Having done the debugging of the ESP32-CAM board and decided to use image processing in this, I realized that I don't want to be constantly sending images off to AWS. It would be much more cost effective for me to have the cameras register themselves with a service running on my local network (likely on my FreeNAS fileserver) that could do image processing, change detection, etc, and could manage all of the feeders itself, while acting as a single IoT device from the perspective of AWS.
This will make it much to have the devices all programmed with the exact same image, and differentiate themselves to the hub server via MAC address. I can then have hub able to do things like watch for changes in the camera stream, automatically capture images based on certain criteria, etc.
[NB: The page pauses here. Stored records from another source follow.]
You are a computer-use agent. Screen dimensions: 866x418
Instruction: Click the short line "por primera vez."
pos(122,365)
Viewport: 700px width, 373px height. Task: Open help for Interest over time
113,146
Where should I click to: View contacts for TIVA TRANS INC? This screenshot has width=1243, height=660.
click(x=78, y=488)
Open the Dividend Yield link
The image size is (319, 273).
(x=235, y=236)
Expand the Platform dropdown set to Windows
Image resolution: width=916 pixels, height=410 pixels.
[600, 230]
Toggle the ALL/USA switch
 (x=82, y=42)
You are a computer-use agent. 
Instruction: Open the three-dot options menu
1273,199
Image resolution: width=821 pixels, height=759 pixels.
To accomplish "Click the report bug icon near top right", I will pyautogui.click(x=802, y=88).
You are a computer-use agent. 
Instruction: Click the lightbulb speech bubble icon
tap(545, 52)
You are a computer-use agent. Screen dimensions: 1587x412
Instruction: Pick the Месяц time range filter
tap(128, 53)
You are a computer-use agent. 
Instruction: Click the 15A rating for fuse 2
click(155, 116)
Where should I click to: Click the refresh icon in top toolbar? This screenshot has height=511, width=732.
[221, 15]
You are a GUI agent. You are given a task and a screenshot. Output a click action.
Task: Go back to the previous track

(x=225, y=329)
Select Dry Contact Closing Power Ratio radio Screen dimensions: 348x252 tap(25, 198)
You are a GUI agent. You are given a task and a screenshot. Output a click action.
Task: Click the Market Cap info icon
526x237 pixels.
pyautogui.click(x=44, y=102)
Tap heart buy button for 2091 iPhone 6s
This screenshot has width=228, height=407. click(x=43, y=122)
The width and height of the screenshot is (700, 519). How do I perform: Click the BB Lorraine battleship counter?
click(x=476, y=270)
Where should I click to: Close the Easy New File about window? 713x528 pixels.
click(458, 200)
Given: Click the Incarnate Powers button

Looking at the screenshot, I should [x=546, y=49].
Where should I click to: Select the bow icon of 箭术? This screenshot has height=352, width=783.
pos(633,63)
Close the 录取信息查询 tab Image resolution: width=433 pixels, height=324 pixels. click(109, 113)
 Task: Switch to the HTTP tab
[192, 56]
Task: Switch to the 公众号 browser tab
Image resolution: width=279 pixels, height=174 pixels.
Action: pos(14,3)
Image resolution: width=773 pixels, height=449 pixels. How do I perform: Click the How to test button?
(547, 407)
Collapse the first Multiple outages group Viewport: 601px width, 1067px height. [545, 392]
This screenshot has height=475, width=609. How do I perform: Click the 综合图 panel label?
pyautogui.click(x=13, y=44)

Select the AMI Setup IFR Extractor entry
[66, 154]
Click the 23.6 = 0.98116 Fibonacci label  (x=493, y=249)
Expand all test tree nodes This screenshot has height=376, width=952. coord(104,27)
The only tricky bit is my connectivity. My ISP router provides my NAT, giving my local network a 192.168.0.0/24 address space. However, the router's positioning and WiFi support aren't good enough for my house, so I use a set of Google WiFi routers to cover the whole house. However, they're not running in peering mode, but rather using an HPNA backbone. In this mode, as far as I can tell, there's no way to avoid the Google WiFi creating a second NAT layer. So it creates its own network of 192.168.86.0/24. The practical upshot is that while my WiFi devices can connect to each other and to the LAN devices, the reverse isn't true... the LAN devices can't connect to the WiFi devices.
This means if the pet feeders are on the WiFi and connecting to the NAS box on the LAN for functionality, they'll have to get requests via either a continuous connection they initiate or some kind of polling mechanism.
But, I'm sure there's probably lots of example code out there for me to find. Now I just need to go get it.